> Task requirements
Given the material below, return only the lines starting at the line with "Click the cloud icon beside 素材网盘" and ending at the line with "At what coordinates", exactly as they appear.

> Records to process

:::::

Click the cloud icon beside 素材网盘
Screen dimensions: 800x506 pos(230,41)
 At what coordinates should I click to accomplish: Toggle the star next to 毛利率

:::::

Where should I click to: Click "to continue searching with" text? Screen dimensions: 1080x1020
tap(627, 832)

:::::

> Task output
Click the cloud icon beside 素材网盘
Screen dimensions: 800x506 pos(230,41)
 At what coordinates should I click to accomplish: Toggle the star next to 毛利率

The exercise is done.